A matrix of numerics. These are the response variables where each column has its own variance. In a gene expression study, the rows are the individuals and the columns are the genes.

X

A matrix of numerics. The observed covariates.

k

A non-negative integer.The number of unobserved confounders. If not specified and the R package sva is installed, then this function will estimate the number of hidden confounders using the methods of Buja and Eyuboglu (1992).

cov_of_interest

A positive integer. The column number of the covariate in X whose coefficients you are interested in. The rest are considered nuisance parameters and are regressed out by OLS.

include_intercept

A logical. If TRUE, then it will check X to see if it has an intercept term. If not, then it will add an intercept term. If FALSE, then X will be unchanged.

limmashrink

A logical. Should we apply hierarchical shrinkage to the variances (TRUE) or not (FALSE)? If degrees_freedom = NULL and limmashrink = TRUE and likelihood = "t", then we'll also use the limma returned degrees of freedom.

fa_func

A factor analysis function. The function must have as inputs a numeric matrix Y and a rank (numeric scalar) r. It must output numeric matrices alpha and Z and a numeric vector sig_diag. alpha is the estimate of the coefficients of the unobserved confounders, so it must be an r by ncol(Y) matrix. Z must be an r by nrow(Y) matrix. sig_diag is the estimate of the column-wise variances so it must be of length ncol(Y). The default is the function pca_naive that just uses the first r singular vectors as the estimate of alpha. The estimated variances are just the column-wise mean square.

fa_args

A list. Additional arguments you want to pass to fa_func.

lambda_type

A character. Should we apply a penalty on zero ("zero_conc") or no penalty ("uniform"). Not used if lambda_seq is not NULL.

pi_init_type

How should we initialize the mixing proportions? By concentrating on zero ("zero_conc"), by equal weights on all mixing distributions ("uniform"), or by sampling uniformly on the simplex ("random")?

grid_seq

The grid for the mixing distribution. If mixing_dist = "uniform" or "+uniform", then these should be the non-zero limits of the uniform distributions. If mixing_dist = "sym_uniform", then these should be the right limits of the uniform distributions. If mixing_dist = "normal", then these should be the variances of the mixing normal distributions.

lambda_seq

A numeric vector with elements all greater than or equal to 1. These are the tuning parameters for the mixing proportions. This can only be specified if grid_seq is also specified.

lambda0

A numeric greater than or equal to 1. The penalty on zero if lambda_type = "zero_conc".

scale_var

A logical. Should we estimate a variance inflation parameter (TRUE) or not (FALSE)?

sprop

If b is an effect and s is an estimated standard error, then we model b/s^{sprop} as exchangeable. The default is 0. When sprop = 1, for identifiability reasons it must be the case that scale_var = FALSE.

var_inflate_pen

The penalty to apply on the variance inflation parameter. Defaults to 0, but should be something non-zero when alpha = 1 and scale_var = TRUE.

verbose

If verbose = TRUE, print progress of the algorithm to the console.

Details

The assumed model is

Y = Xβ + Zα + E.

Y is a n by p matrix of response variables. For example, each row might be an array of log-transformed gene-expression data. X is a n by q matrix of observed covariates. It is assumed that all but one column of which contains nuisance parameters. For example, the first column might be a vector of ones to include an intercept. β is a q by p matrix of corresponding coefficients. Z is a n by k matrix of confounder variables. α is the corresponding k by p matrix of coefficients for the unobserved confounders. E is a n by p matrix of error terms. E is assumed to be matrix normal with identity row covariance and diagonal column covariance Σ. That is, the columns are heteroscedastic while the rows are homoscedastic independent.

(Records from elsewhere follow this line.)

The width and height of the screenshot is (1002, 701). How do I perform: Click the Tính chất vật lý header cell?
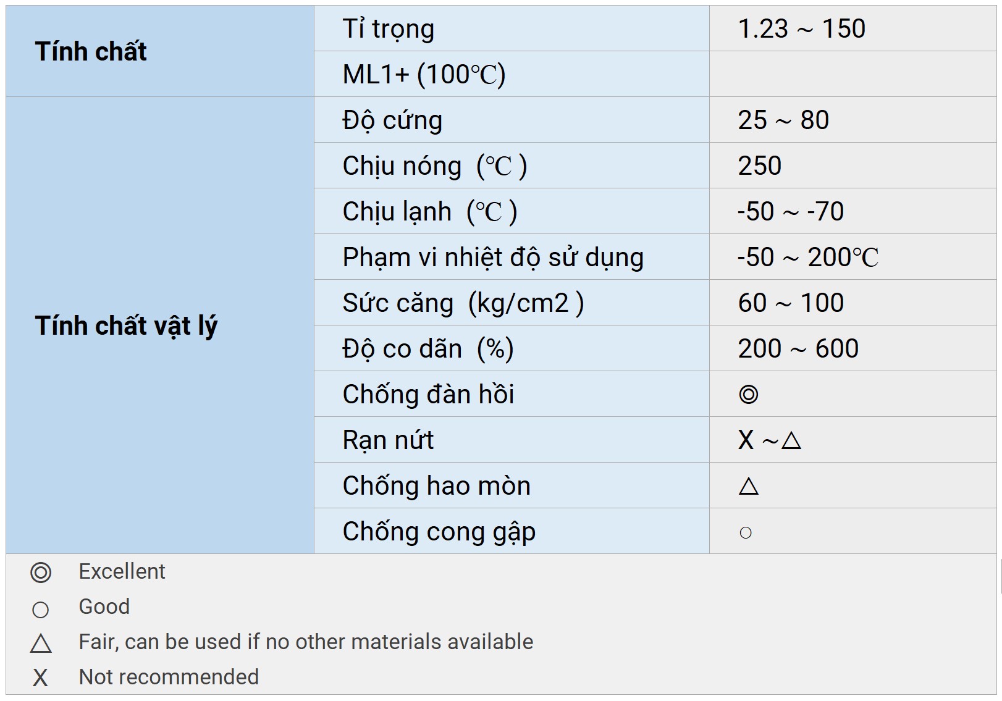tap(126, 325)
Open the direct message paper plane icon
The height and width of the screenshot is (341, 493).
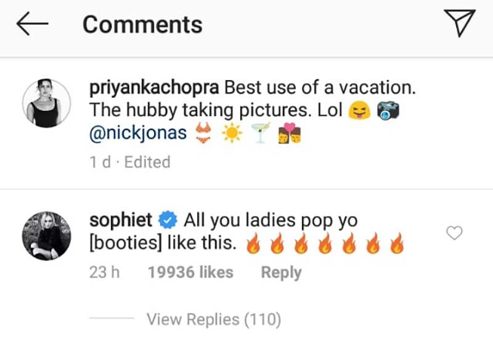[459, 23]
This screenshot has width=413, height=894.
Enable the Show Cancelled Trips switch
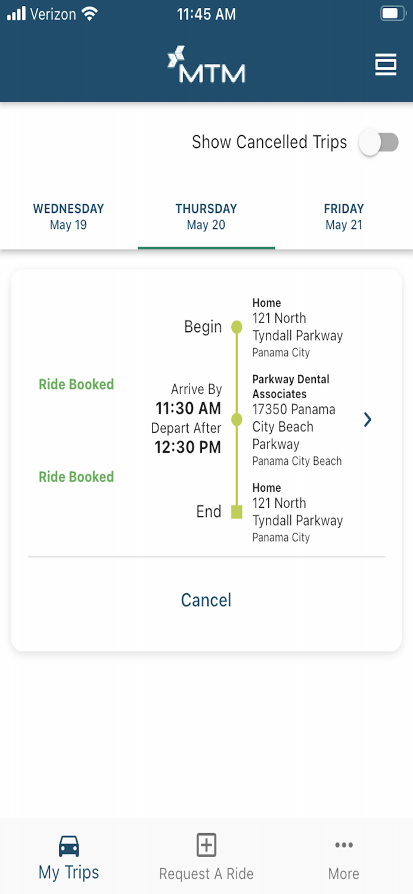[x=379, y=142]
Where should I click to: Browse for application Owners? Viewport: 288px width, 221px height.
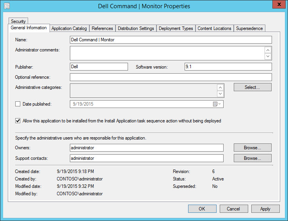(x=252, y=148)
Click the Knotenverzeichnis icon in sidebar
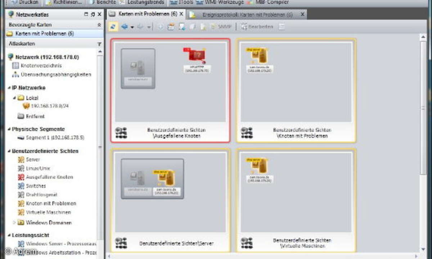The image size is (432, 259). [x=15, y=65]
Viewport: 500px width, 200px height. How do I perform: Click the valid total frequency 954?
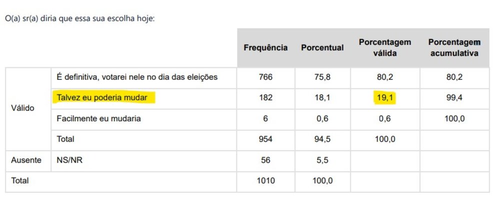pyautogui.click(x=266, y=139)
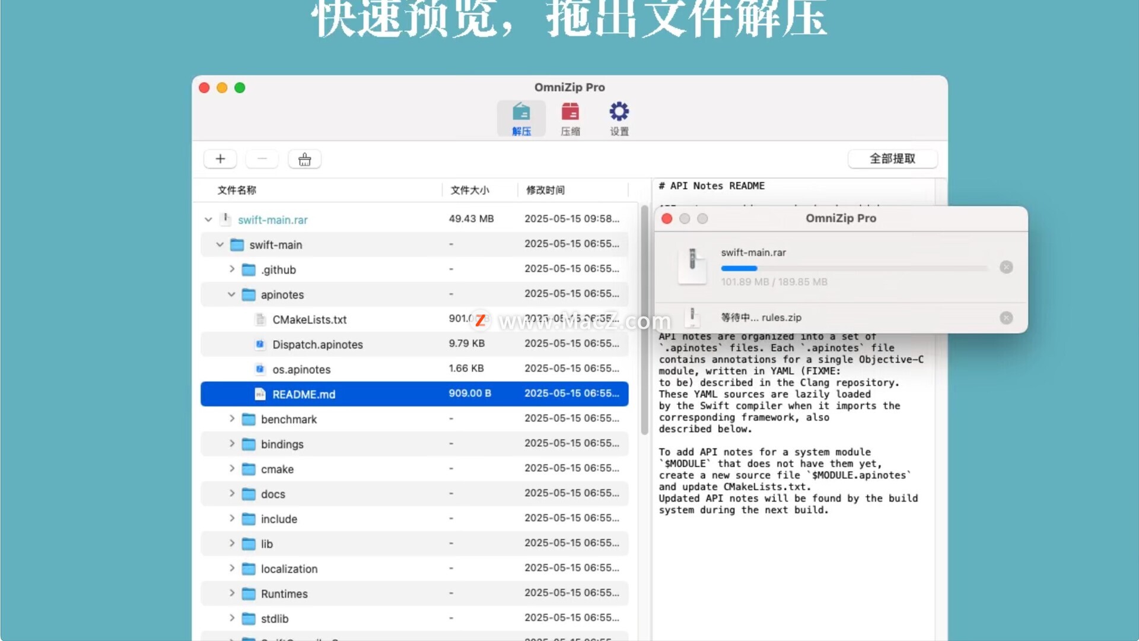Select the Dispatch.apinotes file icon

(x=260, y=344)
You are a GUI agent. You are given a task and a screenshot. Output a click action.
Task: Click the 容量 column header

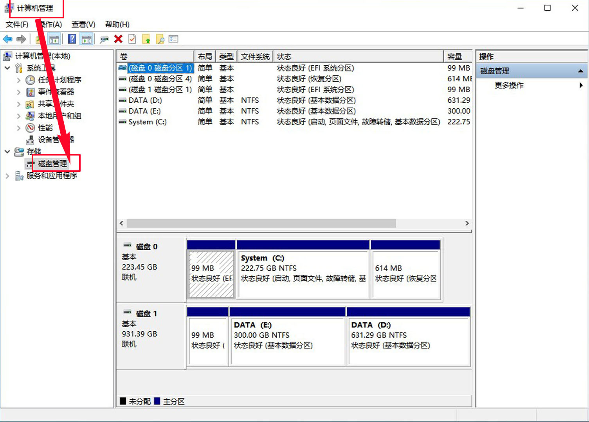point(455,57)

This function will first rotate Y and X using the QR decomposition. This separates the model into three parts. The first part contains nuisance parameters, the second part contains the coefficients of interest, and the third part contains the confounders. backwash applies a user-provided factor analysis to the third part to estimate the confounding factors, then places a g-like prior on the confounders corresponding to the second equation. It then jointly estimates the coefficients of interest and the posterior of the confounders using a VEM (Variational Expectation Maximization) algorithm, placing a g-prior on the hidden confounders.

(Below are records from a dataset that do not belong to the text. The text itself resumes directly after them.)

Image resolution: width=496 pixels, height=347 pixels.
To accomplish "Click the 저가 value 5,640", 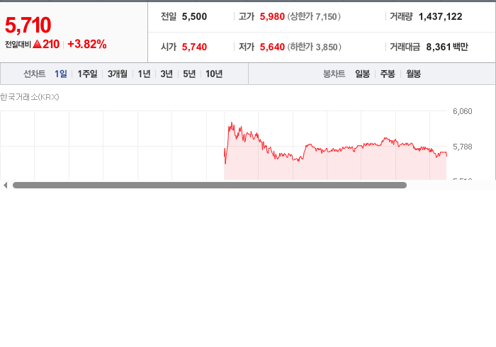I will [x=272, y=47].
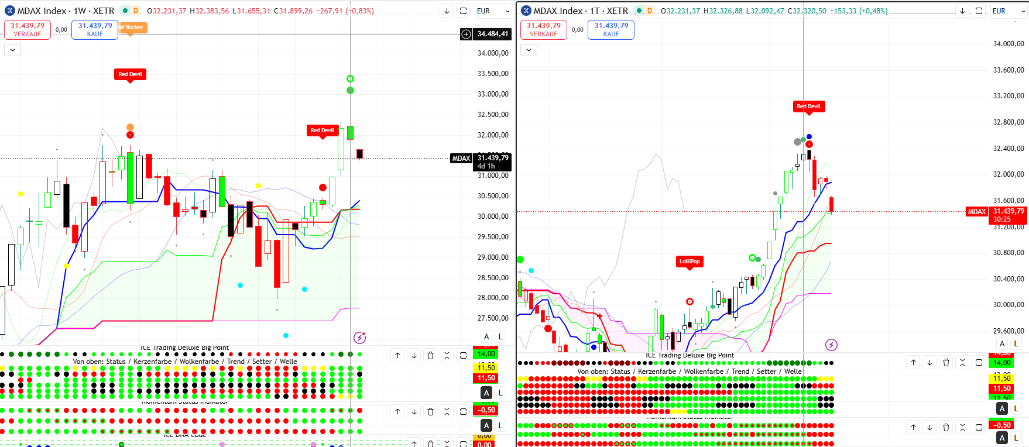Click the lightning icon on the daily chart

pyautogui.click(x=831, y=345)
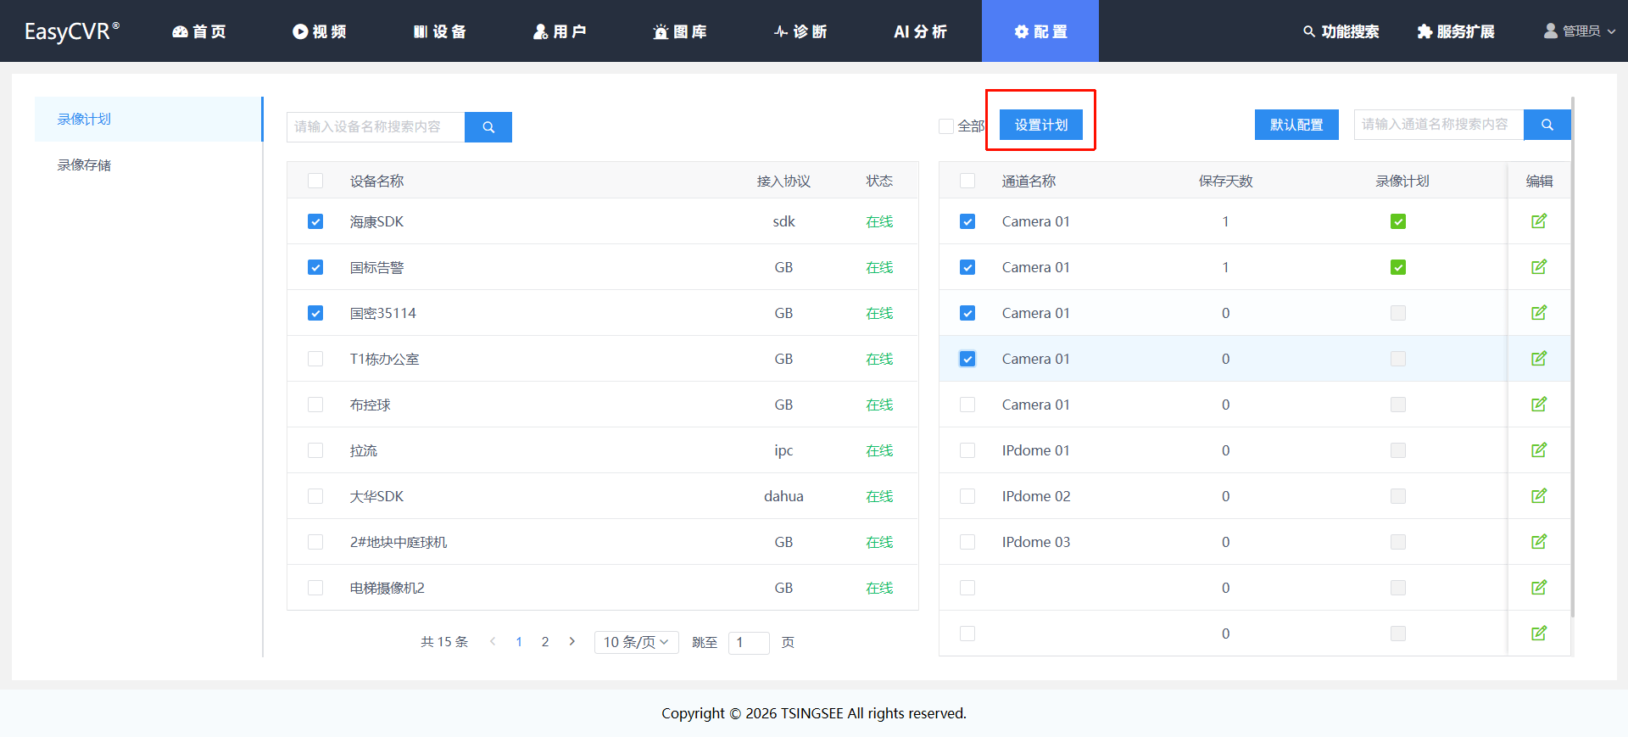
Task: Expand the 10 条/页 page size dropdown
Action: click(636, 642)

There are a couple forms of factor analysis available in this package. The default is PCA with the column-wise residual mean-squares as the estimates of the column-wise variances.

For instructions and examples on how to specify your own factor analysis, run the following code in R: utils::vignette("customFA", package = "vicar"). If it doesn't work, then you probably haven't built the vignettes. To do so, see https://github.com/dcgerard/vicar#vignettes.

Value

backwash returns a list with some or all of the following elements:

result: A data frame with the following columns:

elbo: The value of the evidence lower bound at the final parameter values.

xi: The estimated variance scaling parameter.

phi: The estimated "g" parameter in the g-prior on the confounders.

z2hat: A function of the confounders. Mostly used for debugging.

pi0: The estimated proportion of null effects.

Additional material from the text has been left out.